TASK DETAILS
Repeat only the lines between the one with "Where should I click to: Launch" and the end of the material below, both ends included. Omit any picture.

Content starts

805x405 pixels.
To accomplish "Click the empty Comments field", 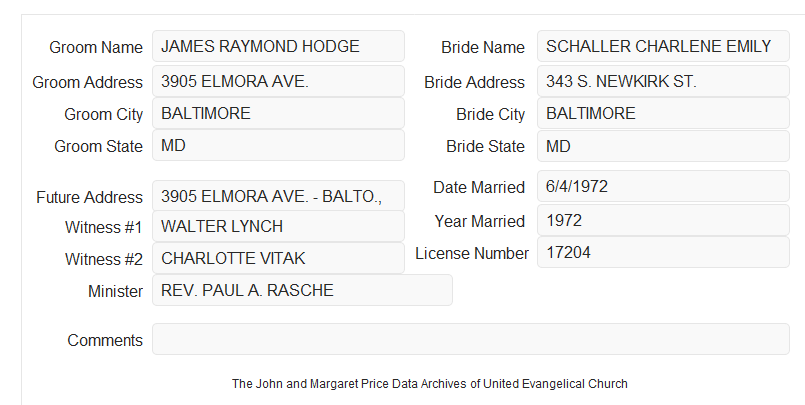I will coord(471,339).
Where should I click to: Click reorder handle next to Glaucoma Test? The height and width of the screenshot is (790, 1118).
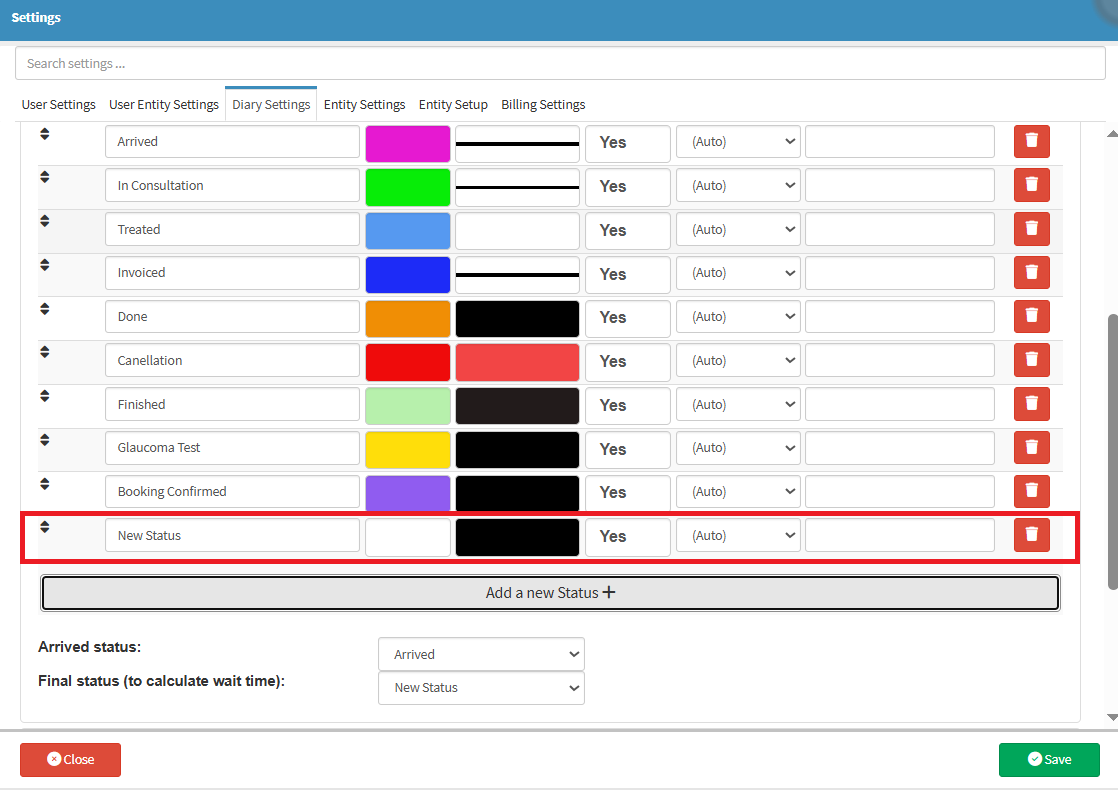[x=45, y=439]
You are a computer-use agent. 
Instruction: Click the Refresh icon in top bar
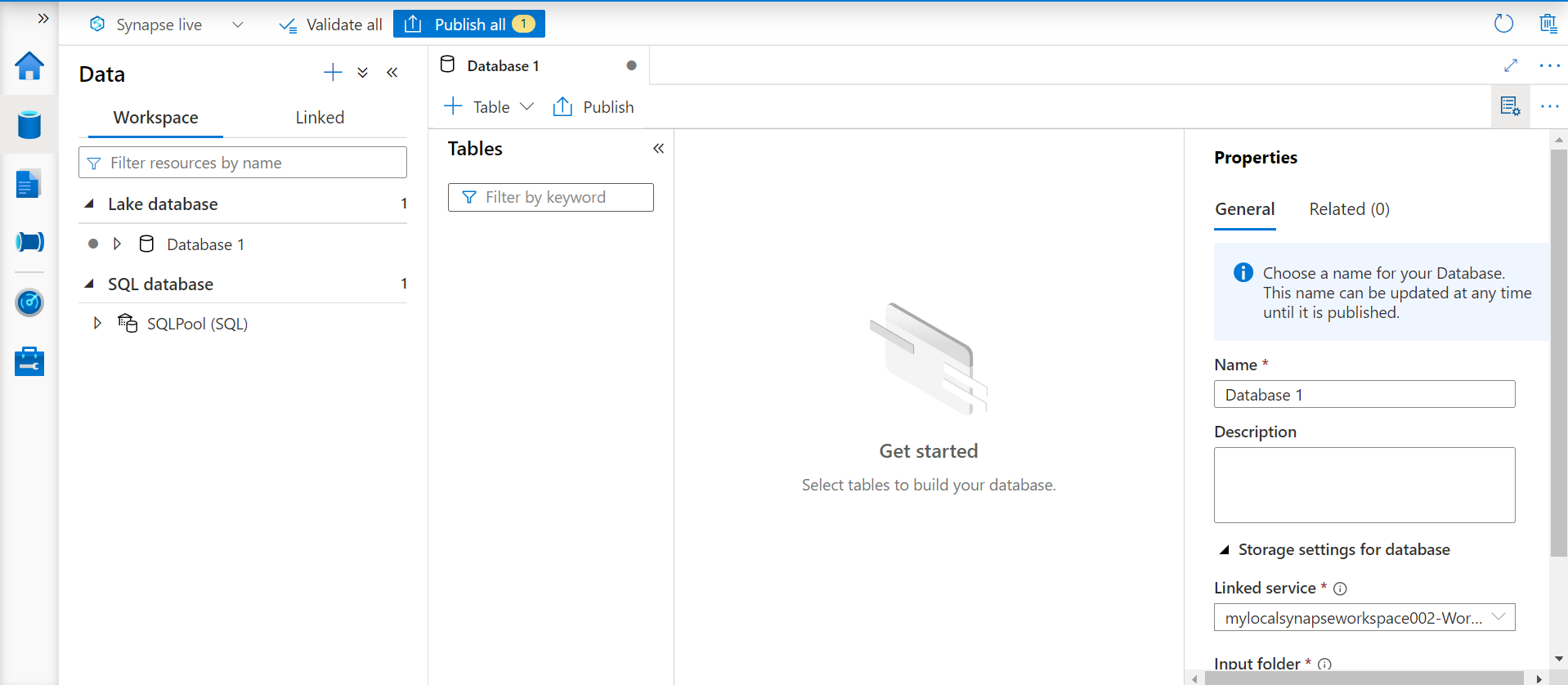tap(1503, 24)
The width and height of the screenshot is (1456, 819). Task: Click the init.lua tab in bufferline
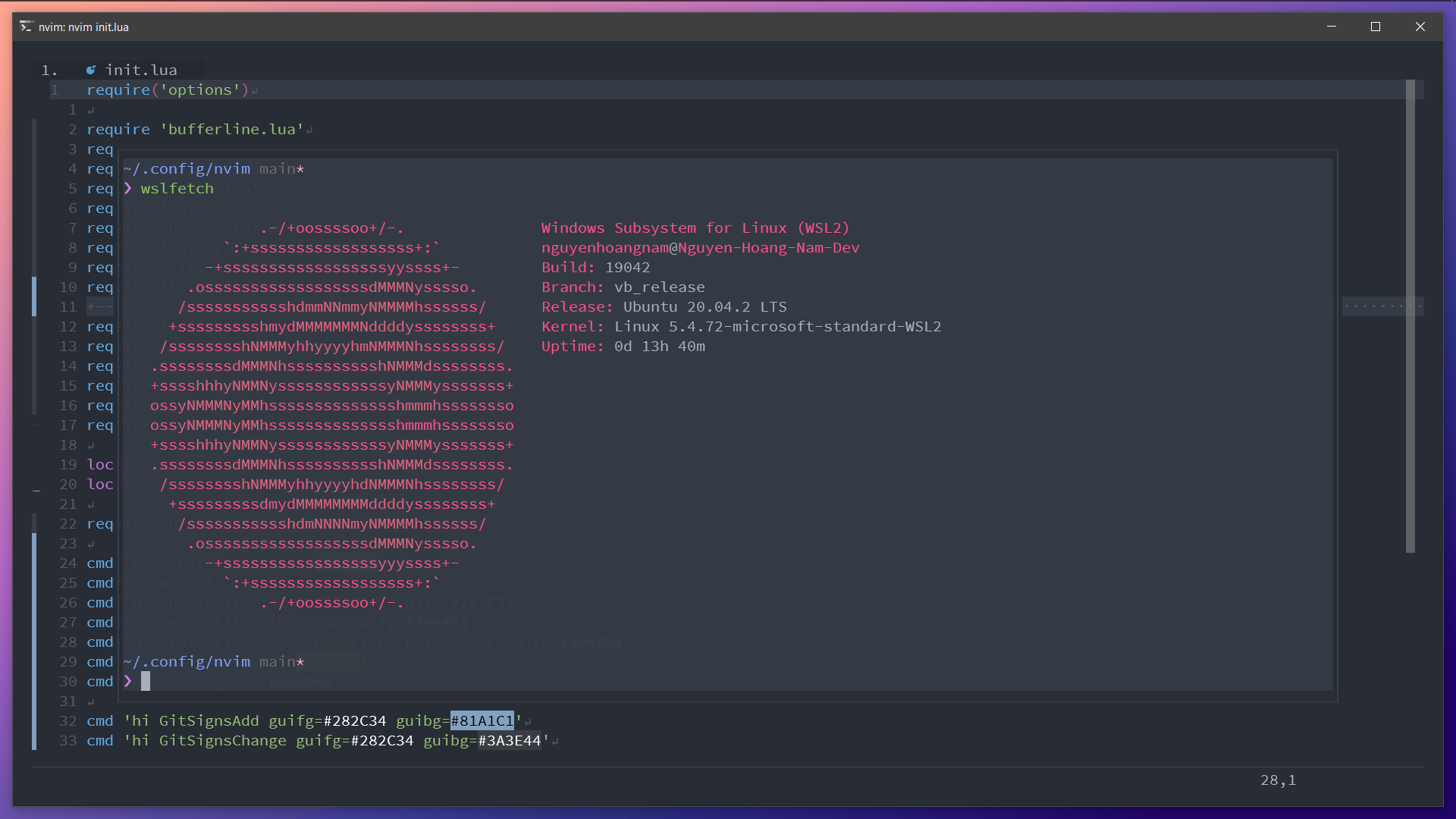tap(140, 69)

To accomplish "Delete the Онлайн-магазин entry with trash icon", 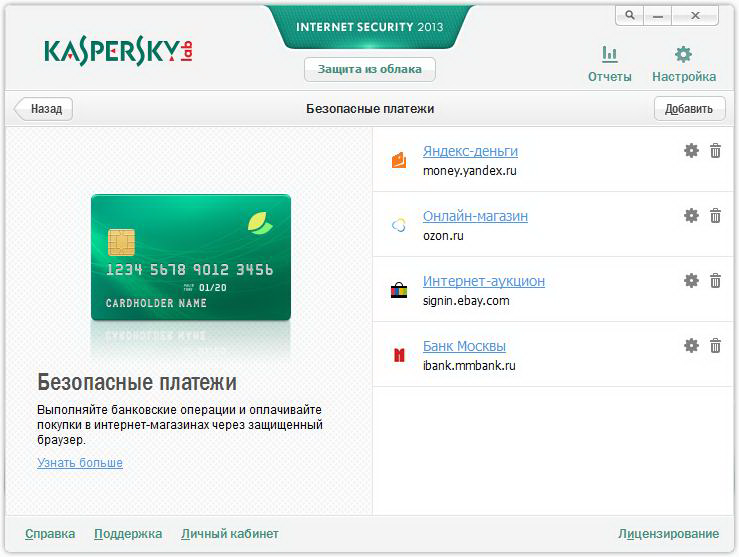I will coord(715,216).
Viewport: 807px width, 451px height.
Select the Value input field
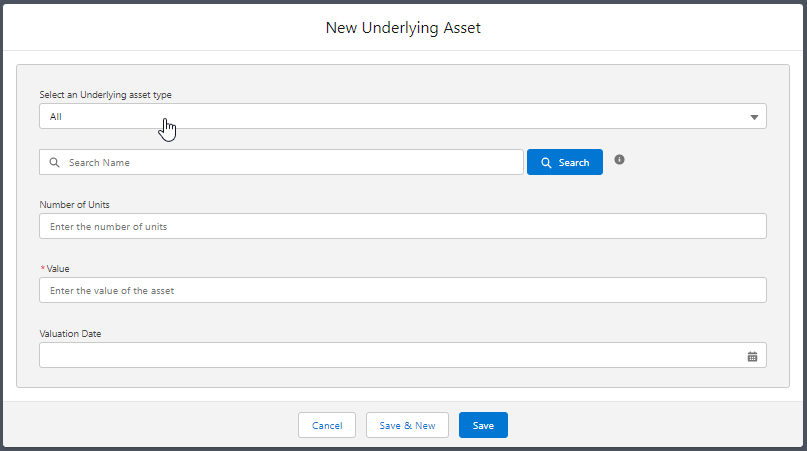(x=402, y=290)
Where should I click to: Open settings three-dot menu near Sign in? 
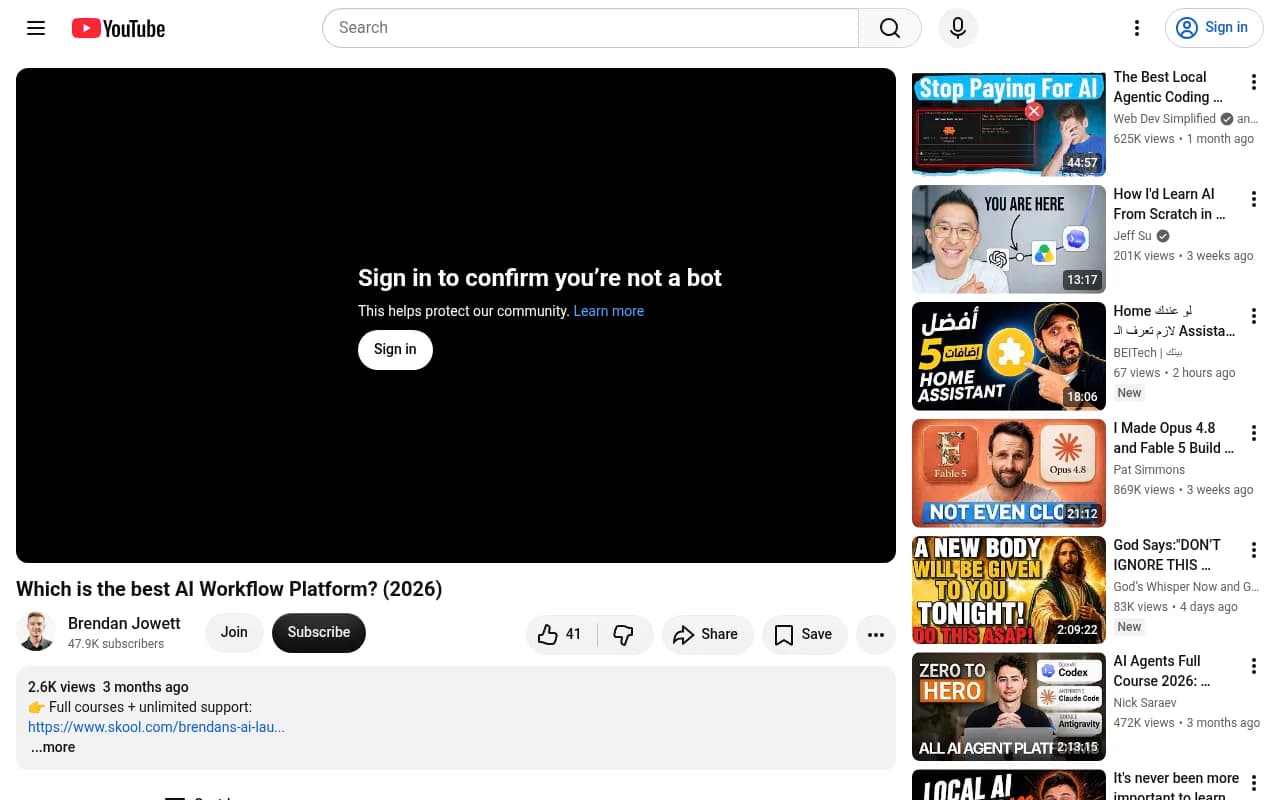(x=1137, y=28)
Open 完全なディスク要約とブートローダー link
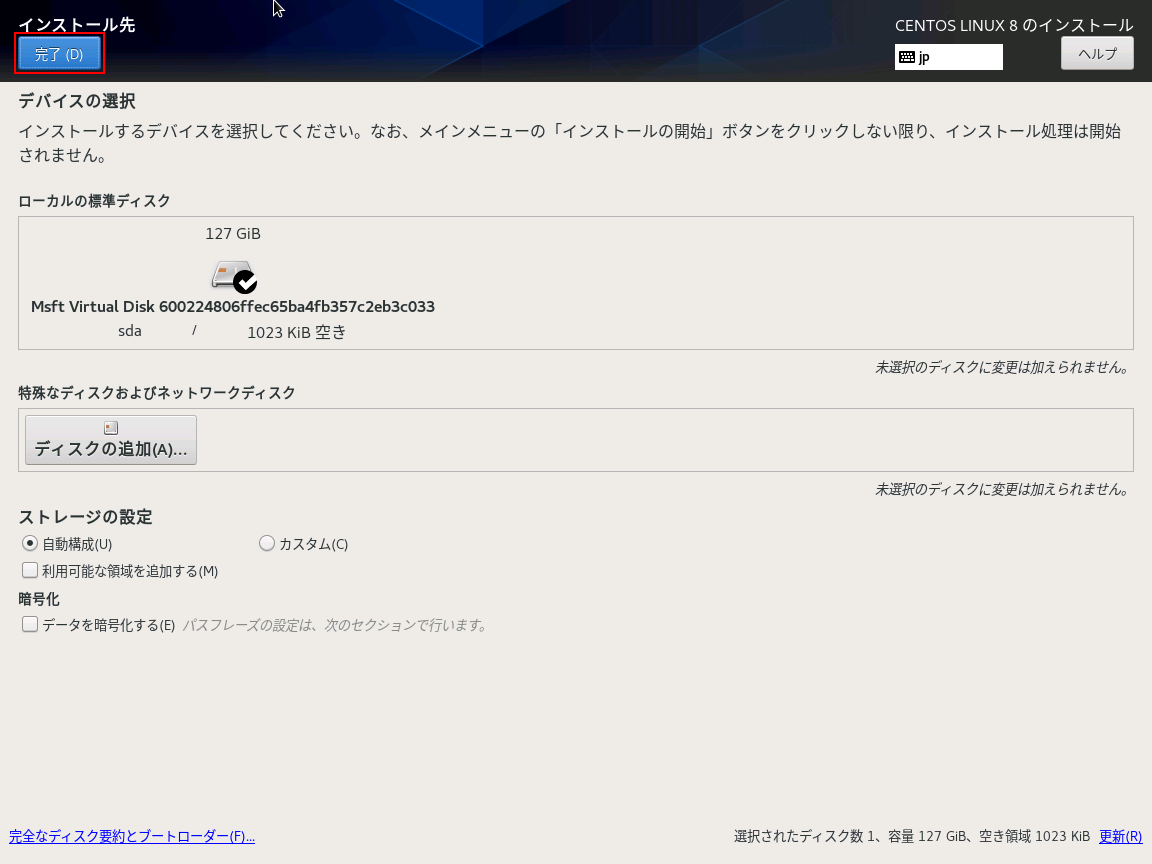 pyautogui.click(x=132, y=836)
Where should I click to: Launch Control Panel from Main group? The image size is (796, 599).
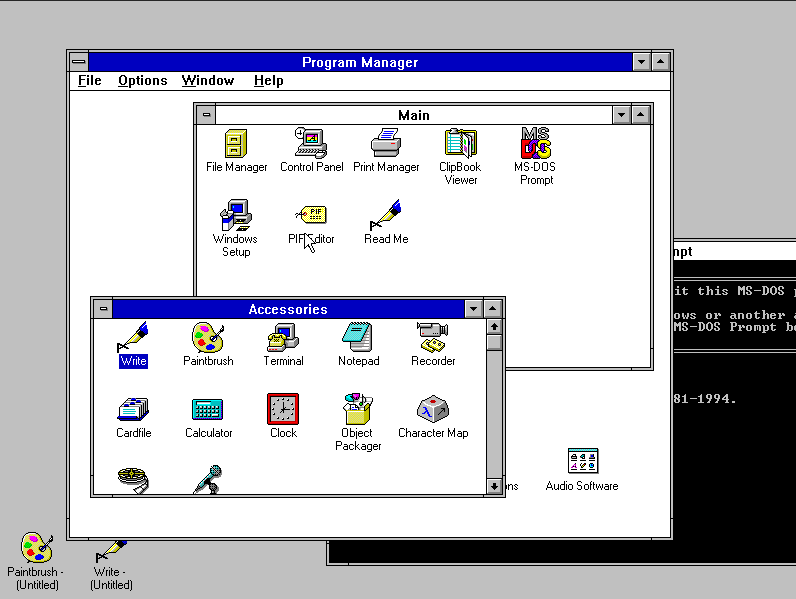[x=311, y=144]
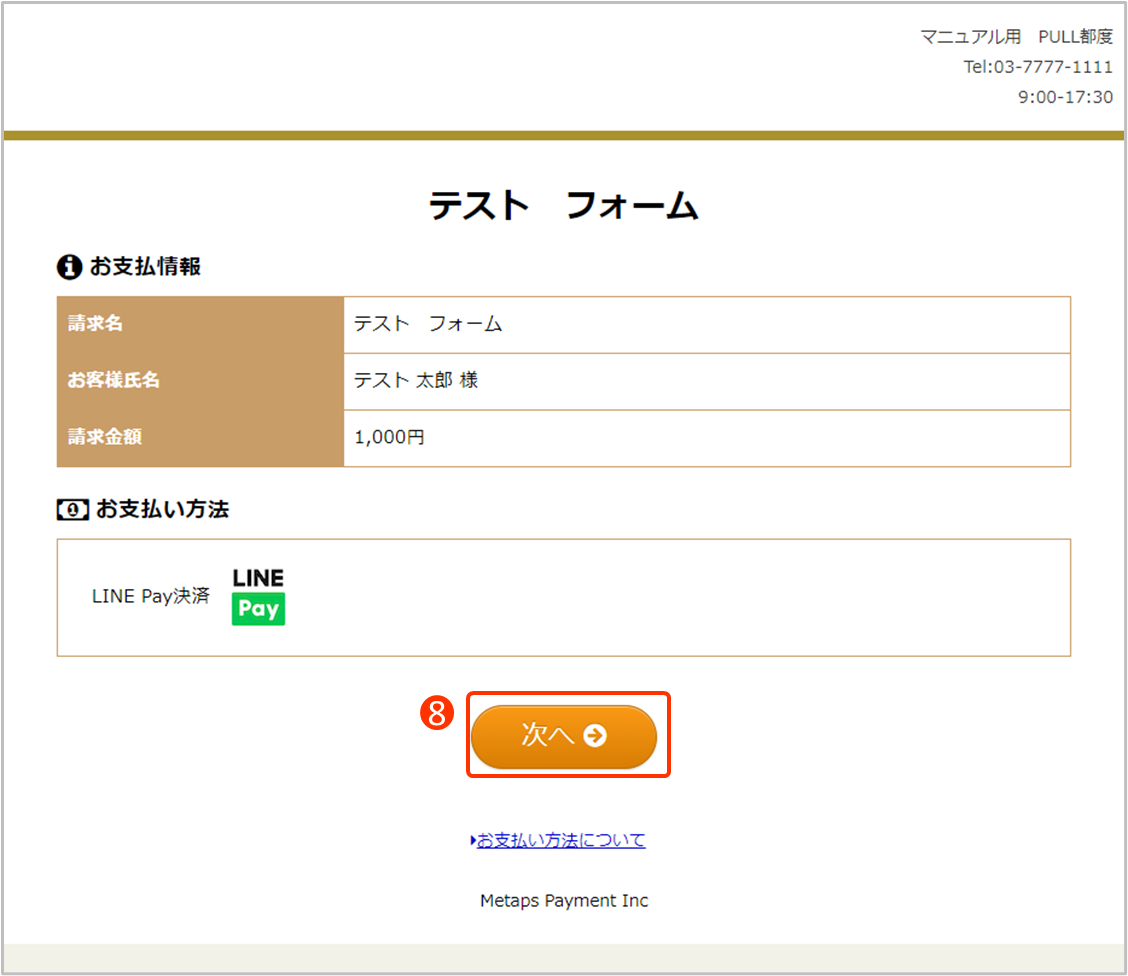Viewport: 1128px width, 976px height.
Task: Click the banknote icon beside お支払い方法
Action: [x=72, y=509]
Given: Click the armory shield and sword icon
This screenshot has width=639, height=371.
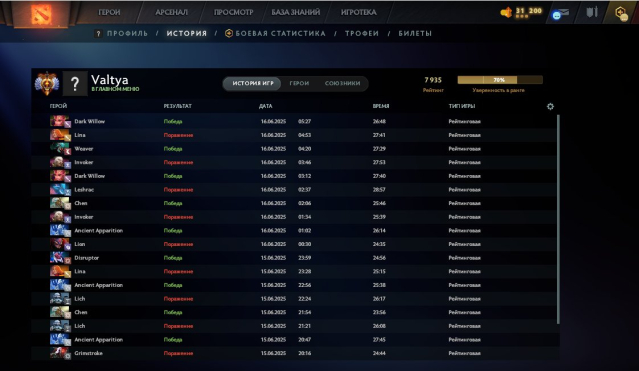Looking at the screenshot, I should 592,12.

Content ends

ANSWER TO THIS EXERCISE
Where should I click to: Launch Control Panel from Main group? The image size is (796, 599).
[x=311, y=144]
Viewport: 1128px width, 976px height.
Task: Click the banknote icon beside お支払い方法
Action: [x=72, y=509]
Given: Click the armory shield and sword icon
This screenshot has width=639, height=371.
Looking at the screenshot, I should 592,12.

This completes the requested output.